(The records Opens)

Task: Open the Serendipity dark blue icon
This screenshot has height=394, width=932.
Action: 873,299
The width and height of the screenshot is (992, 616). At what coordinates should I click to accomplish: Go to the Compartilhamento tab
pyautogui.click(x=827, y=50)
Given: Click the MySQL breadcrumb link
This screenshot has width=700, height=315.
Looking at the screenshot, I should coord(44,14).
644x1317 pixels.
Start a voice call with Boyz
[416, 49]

(The records Closes)

= Exercise details =
Line by line, copy the records exactly.

= Written solution =
Task: Open the Serendipity dark blue icon
This screenshot has height=394, width=932.
Action: 873,299
The width and height of the screenshot is (992, 616). At what coordinates should I click to accomplish: Go to the Compartilhamento tab
pyautogui.click(x=827, y=50)
Given: Click the MySQL breadcrumb link
This screenshot has width=700, height=315.
Looking at the screenshot, I should coord(44,14).
644x1317 pixels.
Start a voice call with Boyz
[416, 49]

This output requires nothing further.